Instructions for the task: Render each line of the records below as a string in a single JSON list, one string per line, omitting blank lines.

Record extracts:
--
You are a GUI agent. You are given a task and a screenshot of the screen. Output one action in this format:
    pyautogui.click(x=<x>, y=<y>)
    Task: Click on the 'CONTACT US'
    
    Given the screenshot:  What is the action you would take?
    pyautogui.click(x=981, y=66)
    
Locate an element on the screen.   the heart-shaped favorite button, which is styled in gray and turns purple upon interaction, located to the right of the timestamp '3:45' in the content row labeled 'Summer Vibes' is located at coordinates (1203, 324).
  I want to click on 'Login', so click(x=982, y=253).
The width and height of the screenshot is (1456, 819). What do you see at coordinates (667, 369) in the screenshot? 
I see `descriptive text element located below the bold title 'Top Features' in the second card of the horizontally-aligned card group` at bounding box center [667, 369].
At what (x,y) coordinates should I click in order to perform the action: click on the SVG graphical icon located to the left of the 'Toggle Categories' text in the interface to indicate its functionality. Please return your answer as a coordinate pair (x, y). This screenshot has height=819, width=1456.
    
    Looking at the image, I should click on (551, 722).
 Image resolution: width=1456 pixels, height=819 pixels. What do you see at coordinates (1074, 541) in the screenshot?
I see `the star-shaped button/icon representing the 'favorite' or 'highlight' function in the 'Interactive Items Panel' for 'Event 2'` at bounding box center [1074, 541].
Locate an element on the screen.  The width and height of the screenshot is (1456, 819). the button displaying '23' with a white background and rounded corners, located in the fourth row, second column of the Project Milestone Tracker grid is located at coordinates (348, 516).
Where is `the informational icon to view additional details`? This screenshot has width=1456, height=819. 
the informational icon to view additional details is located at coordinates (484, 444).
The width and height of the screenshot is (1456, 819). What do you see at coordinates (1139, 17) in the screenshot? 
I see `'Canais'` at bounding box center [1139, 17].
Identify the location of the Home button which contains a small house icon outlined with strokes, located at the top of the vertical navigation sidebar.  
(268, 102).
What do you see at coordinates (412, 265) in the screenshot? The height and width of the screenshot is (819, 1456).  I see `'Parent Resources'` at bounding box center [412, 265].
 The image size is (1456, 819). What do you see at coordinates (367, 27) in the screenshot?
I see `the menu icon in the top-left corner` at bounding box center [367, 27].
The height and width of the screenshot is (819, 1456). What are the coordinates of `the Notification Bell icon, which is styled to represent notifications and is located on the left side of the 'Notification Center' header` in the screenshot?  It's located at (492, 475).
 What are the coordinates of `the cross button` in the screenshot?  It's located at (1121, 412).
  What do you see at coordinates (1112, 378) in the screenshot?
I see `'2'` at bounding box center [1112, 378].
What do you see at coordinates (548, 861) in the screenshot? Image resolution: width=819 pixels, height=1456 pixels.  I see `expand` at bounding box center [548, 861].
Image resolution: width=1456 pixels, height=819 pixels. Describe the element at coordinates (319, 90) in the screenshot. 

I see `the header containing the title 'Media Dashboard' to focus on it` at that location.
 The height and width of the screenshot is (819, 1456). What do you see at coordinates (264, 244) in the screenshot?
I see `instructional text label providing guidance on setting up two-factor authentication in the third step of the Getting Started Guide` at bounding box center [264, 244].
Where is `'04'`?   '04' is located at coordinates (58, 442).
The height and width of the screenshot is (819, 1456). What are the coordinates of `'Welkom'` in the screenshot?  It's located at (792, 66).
--
Finished answer:
[
  "You are a GUI agent. You are given a task and a screenshot of the screen. Output one action in this format:",
  "    pyautogui.click(x=<x>, y=<y>)",
  "    Task: Click on the 'CONTACT US'",
  "    Given the screenshot:  What is the action you would take?",
  "    pyautogui.click(x=981, y=66)",
  "Locate an element on the screen.   the heart-shaped favorite button, which is styled in gray and turns purple upon interaction, located to the right of the timestamp '3:45' in the content row labeled 'Summer Vibes' is located at coordinates (1203, 324).",
  "  I want to click on 'Login', so click(x=982, y=253).",
  "The width and height of the screenshot is (1456, 819). What do you see at coordinates (667, 369) in the screenshot? ",
  "I see `descriptive text element located below the bold title 'Top Features' in the second card of the horizontally-aligned card group` at bounding box center [667, 369].",
  "At what (x,y) coordinates should I click in order to perform the action: click on the SVG graphical icon located to the left of the 'Toggle Categories' text in the interface to indicate its functionality. Please return your answer as a coordinate pair (x, y). This screenshot has height=819, width=1456.",
  "    Looking at the image, I should click on (551, 722).",
  " Image resolution: width=1456 pixels, height=819 pixels. What do you see at coordinates (1074, 541) in the screenshot?",
  "I see `the star-shaped button/icon representing the 'favorite' or 'highlight' function in the 'Interactive Items Panel' for 'Event 2'` at bounding box center [1074, 541].",
  "Locate an element on the screen.  The width and height of the screenshot is (1456, 819). the button displaying '23' with a white background and rounded corners, located in the fourth row, second column of the Project Milestone Tracker grid is located at coordinates (348, 516).",
  "Where is `the informational icon to view additional details`? This screenshot has width=1456, height=819. ",
  "the informational icon to view additional details is located at coordinates (484, 444).",
  "The width and height of the screenshot is (1456, 819). What do you see at coordinates (1139, 17) in the screenshot? ",
  "I see `'Canais'` at bounding box center [1139, 17].",
  "Identify the location of the Home button which contains a small house icon outlined with strokes, located at the top of the vertical navigation sidebar.  ",
  "(268, 102).",
  "What do you see at coordinates (412, 265) in the screenshot? The height and width of the screenshot is (819, 1456).  I see `'Parent Resources'` at bounding box center [412, 265].",
  " The image size is (1456, 819). What do you see at coordinates (367, 27) in the screenshot?",
  "I see `the menu icon in the top-left corner` at bounding box center [367, 27].",
  "The height and width of the screenshot is (819, 1456). What are the coordinates of `the Notification Bell icon, which is styled to represent notifications and is located on the left side of the 'Notification Center' header` in the screenshot?  It's located at (492, 475).",
  " What are the coordinates of `the cross button` in the screenshot?  It's located at (1121, 412).",
  "  What do you see at coordinates (1112, 378) in the screenshot?",
  "I see `'2'` at bounding box center [1112, 378].",
  "What do you see at coordinates (548, 861) in the screenshot? Image resolution: width=819 pixels, height=1456 pixels.  I see `expand` at bounding box center [548, 861].",
  "Image resolution: width=1456 pixels, height=819 pixels. Describe the element at coordinates (319, 90) in the screenshot. ",
  "I see `the header containing the title 'Media Dashboard' to focus on it` at that location.",
  " The height and width of the screenshot is (819, 1456). What do you see at coordinates (264, 244) in the screenshot?",
  "I see `instructional text label providing guidance on setting up two-factor authentication in the third step of the Getting Started Guide` at bounding box center [264, 244].",
  "Where is `'04'`?   '04' is located at coordinates (58, 442).",
  "The height and width of the screenshot is (819, 1456). What are the coordinates of `'Welkom'` in the screenshot?  It's located at (792, 66)."
]